##### DATA SECTION #####
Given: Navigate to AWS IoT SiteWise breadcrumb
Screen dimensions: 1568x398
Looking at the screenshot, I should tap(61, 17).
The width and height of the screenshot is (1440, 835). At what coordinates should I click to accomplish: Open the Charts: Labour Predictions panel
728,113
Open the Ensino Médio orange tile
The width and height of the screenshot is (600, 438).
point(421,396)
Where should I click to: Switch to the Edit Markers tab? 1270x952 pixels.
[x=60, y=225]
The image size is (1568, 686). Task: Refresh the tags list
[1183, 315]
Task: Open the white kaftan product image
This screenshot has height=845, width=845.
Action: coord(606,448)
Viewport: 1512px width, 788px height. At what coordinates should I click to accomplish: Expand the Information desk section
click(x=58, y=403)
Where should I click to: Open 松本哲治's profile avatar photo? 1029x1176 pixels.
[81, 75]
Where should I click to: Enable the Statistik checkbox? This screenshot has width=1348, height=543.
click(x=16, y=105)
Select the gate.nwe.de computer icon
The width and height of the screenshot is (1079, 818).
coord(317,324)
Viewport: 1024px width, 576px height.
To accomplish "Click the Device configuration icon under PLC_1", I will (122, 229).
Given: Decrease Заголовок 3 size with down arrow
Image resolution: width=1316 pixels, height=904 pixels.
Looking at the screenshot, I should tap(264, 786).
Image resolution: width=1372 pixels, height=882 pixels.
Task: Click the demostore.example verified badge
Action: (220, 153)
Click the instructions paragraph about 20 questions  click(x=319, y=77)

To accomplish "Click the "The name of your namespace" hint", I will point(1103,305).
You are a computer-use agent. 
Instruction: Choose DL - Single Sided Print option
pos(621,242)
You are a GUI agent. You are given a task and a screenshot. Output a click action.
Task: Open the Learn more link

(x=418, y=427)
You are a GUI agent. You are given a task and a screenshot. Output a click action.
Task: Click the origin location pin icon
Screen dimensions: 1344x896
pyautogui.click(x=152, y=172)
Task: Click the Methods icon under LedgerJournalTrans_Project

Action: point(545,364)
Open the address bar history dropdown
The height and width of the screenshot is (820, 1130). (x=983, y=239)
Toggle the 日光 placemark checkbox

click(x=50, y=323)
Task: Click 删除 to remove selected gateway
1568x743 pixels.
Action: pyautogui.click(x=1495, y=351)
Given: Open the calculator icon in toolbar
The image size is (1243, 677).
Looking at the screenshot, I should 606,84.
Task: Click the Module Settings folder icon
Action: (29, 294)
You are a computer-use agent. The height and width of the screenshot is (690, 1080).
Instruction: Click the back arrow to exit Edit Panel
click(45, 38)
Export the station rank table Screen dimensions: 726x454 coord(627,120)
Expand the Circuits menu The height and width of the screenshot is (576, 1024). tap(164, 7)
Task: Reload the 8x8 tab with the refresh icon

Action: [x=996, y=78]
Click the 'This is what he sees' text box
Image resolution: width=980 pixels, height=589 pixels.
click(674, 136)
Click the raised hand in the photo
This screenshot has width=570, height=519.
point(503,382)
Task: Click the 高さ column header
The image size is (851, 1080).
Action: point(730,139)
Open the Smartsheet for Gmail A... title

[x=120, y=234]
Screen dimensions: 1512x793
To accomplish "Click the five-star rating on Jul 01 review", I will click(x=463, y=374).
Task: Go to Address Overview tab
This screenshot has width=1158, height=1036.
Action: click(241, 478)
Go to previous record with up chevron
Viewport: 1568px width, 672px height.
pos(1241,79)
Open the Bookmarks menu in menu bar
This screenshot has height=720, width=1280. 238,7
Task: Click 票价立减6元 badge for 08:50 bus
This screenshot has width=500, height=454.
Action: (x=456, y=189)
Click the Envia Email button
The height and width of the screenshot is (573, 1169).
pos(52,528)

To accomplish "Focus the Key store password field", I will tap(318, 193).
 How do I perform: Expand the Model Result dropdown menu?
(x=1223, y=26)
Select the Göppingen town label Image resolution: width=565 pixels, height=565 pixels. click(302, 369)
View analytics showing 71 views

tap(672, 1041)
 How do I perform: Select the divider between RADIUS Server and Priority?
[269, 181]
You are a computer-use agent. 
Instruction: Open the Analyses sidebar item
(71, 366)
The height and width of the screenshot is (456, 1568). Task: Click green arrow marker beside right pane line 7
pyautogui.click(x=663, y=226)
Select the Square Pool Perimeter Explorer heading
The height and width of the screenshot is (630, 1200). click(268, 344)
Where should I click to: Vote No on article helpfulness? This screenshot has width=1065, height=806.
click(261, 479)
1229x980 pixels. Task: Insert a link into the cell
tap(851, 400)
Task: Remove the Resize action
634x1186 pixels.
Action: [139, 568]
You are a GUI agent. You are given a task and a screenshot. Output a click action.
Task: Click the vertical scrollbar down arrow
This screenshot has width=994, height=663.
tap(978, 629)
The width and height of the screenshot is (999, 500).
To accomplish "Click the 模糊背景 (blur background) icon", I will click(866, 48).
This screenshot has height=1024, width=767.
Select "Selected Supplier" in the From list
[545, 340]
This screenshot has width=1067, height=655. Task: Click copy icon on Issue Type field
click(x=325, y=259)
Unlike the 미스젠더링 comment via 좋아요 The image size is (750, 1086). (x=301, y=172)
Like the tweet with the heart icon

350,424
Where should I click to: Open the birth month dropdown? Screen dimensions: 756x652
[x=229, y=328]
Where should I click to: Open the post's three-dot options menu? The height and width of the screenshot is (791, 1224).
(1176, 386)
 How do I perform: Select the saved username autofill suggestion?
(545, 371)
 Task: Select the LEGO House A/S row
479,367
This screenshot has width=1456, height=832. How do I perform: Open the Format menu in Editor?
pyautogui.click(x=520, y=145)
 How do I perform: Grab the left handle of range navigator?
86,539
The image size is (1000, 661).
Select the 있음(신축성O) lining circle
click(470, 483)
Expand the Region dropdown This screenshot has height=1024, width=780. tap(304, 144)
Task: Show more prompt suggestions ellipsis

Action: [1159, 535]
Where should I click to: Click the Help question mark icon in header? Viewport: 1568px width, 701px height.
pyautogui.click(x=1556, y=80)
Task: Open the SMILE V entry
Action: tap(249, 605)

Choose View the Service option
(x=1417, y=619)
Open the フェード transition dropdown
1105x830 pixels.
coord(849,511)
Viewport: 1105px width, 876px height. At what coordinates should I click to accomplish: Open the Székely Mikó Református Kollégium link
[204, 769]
#####
PROMPT: All of the data, from the first line to the last, should be written out exactly.

TASK RESULT:
Given: Navigate to AWS IoT SiteWise breadcrumb
Screen dimensions: 1568x398
Looking at the screenshot, I should tap(61, 17).
The width and height of the screenshot is (1440, 835). At what coordinates should I click to accomplish: Open the Charts: Labour Predictions panel
728,113
Open the Ensino Médio orange tile
The width and height of the screenshot is (600, 438).
point(421,396)
Where should I click to: Switch to the Edit Markers tab? 1270x952 pixels.
[x=60, y=225]
The image size is (1568, 686). Task: Refresh the tags list
[1183, 315]
Task: Open the white kaftan product image
This screenshot has height=845, width=845.
Action: coord(606,448)
Viewport: 1512px width, 788px height. At what coordinates should I click to accomplish: Expand the Information desk section
click(x=58, y=403)
Where should I click to: Open 松本哲治's profile avatar photo? 1029x1176 pixels.
[81, 75]
Where should I click to: Enable the Statistik checkbox? This screenshot has width=1348, height=543.
click(x=16, y=105)
Select the gate.nwe.de computer icon
The width and height of the screenshot is (1079, 818).
coord(317,324)
Viewport: 1024px width, 576px height.
To accomplish "Click the Device configuration icon under PLC_1", I will (122, 229).
Given: Decrease Заголовок 3 size with down arrow
Image resolution: width=1316 pixels, height=904 pixels.
Looking at the screenshot, I should tap(264, 786).
Image resolution: width=1372 pixels, height=882 pixels.
Task: Click the demostore.example verified badge
Action: (220, 153)
Click the instructions paragraph about 20 questions  click(x=319, y=77)

To accomplish "Click the "The name of your namespace" hint", I will point(1103,305).
You are a computer-use agent. 
Instruction: Choose DL - Single Sided Print option
pos(621,242)
You are a GUI agent. You are given a task and a screenshot. Output a click action.
Task: Open the Learn more link

(x=418, y=427)
You are a GUI agent. You are given a task and a screenshot. Output a click action.
Task: Click the origin location pin icon
Screen dimensions: 1344x896
pyautogui.click(x=152, y=172)
Task: Click the Methods icon under LedgerJournalTrans_Project

Action: point(545,364)
Open the address bar history dropdown
The height and width of the screenshot is (820, 1130). (x=983, y=239)
Toggle the 日光 placemark checkbox

click(x=50, y=323)
Task: Click 删除 to remove selected gateway
1568x743 pixels.
Action: pyautogui.click(x=1495, y=351)
Given: Open the calculator icon in toolbar
The image size is (1243, 677).
Looking at the screenshot, I should 606,84.
Task: Click the Module Settings folder icon
Action: (29, 294)
You are a computer-use agent. The height and width of the screenshot is (690, 1080).
Instruction: Click the back arrow to exit Edit Panel
click(45, 38)
Export the station rank table Screen dimensions: 726x454 coord(627,120)
Expand the Circuits menu The height and width of the screenshot is (576, 1024). tap(164, 7)
Task: Reload the 8x8 tab with the refresh icon

Action: [x=996, y=78]
Click the 'This is what he sees' text box
Image resolution: width=980 pixels, height=589 pixels.
click(674, 136)
Click the raised hand in the photo
This screenshot has width=570, height=519.
point(503,382)
Task: Click the 高さ column header
The image size is (851, 1080).
Action: point(730,139)
Open the Smartsheet for Gmail A... title

[x=120, y=234]
Screen dimensions: 1512x793
To accomplish "Click the five-star rating on Jul 01 review", I will click(x=463, y=374).
Task: Go to Address Overview tab
This screenshot has width=1158, height=1036.
Action: click(241, 478)
Go to previous record with up chevron
Viewport: 1568px width, 672px height.
pos(1241,79)
Open the Bookmarks menu in menu bar
This screenshot has height=720, width=1280. 238,7
Task: Click 票价立减6元 badge for 08:50 bus
This screenshot has width=500, height=454.
Action: (x=456, y=189)
Click the Envia Email button
The height and width of the screenshot is (573, 1169).
pos(52,528)

To accomplish "Focus the Key store password field", I will tap(318, 193).
 How do I perform: Expand the Model Result dropdown menu?
(x=1223, y=26)
Select the Göppingen town label Image resolution: width=565 pixels, height=565 pixels. click(302, 369)
View analytics showing 71 views

tap(672, 1041)
 How do I perform: Select the divider between RADIUS Server and Priority?
[269, 181]
You are a computer-use agent. 
Instruction: Open the Analyses sidebar item
(71, 366)
The height and width of the screenshot is (456, 1568). Task: Click green arrow marker beside right pane line 7
pyautogui.click(x=663, y=226)
Select the Square Pool Perimeter Explorer heading
The height and width of the screenshot is (630, 1200). click(268, 344)
Where should I click to: Vote No on article helpfulness? This screenshot has width=1065, height=806.
click(261, 479)
1229x980 pixels. Task: Insert a link into the cell
tap(851, 400)
Task: Remove the Resize action
634x1186 pixels.
Action: [139, 568]
You are a GUI agent. You are given a task and a screenshot. Output a click action.
Task: Click the vertical scrollbar down arrow
This screenshot has width=994, height=663.
tap(978, 629)
The width and height of the screenshot is (999, 500).
To accomplish "Click the 模糊背景 (blur background) icon", I will click(866, 48).
This screenshot has height=1024, width=767.
Select "Selected Supplier" in the From list
[545, 340]
This screenshot has width=1067, height=655. Task: Click copy icon on Issue Type field
click(x=325, y=259)
Unlike the 미스젠더링 comment via 좋아요 The image size is (750, 1086). (x=301, y=172)
Like the tweet with the heart icon

350,424
Where should I click to: Open the birth month dropdown? Screen dimensions: 756x652
[x=229, y=328]
Where should I click to: Open the post's three-dot options menu? The height and width of the screenshot is (791, 1224).
(1176, 386)
 How do I perform: Select the saved username autofill suggestion?
(545, 371)
 Task: Select the LEGO House A/S row
479,367
This screenshot has width=1456, height=832. How do I perform: Open the Format menu in Editor?
pyautogui.click(x=520, y=145)
 How do I perform: Grab the left handle of range navigator?
86,539
The image size is (1000, 661).
Select the 있음(신축성O) lining circle
click(470, 483)
Expand the Region dropdown This screenshot has height=1024, width=780. tap(304, 144)
Task: Show more prompt suggestions ellipsis

Action: [1159, 535]
Where should I click to: Click the Help question mark icon in header? Viewport: 1568px width, 701px height.
pyautogui.click(x=1556, y=80)
Task: Open the SMILE V entry
Action: tap(249, 605)

Choose View the Service option
(x=1417, y=619)
Open the フェード transition dropdown
1105x830 pixels.
coord(849,511)
Viewport: 1105px width, 876px height. At what coordinates should I click to accomplish: Open the Székely Mikó Református Kollégium link
[204, 769]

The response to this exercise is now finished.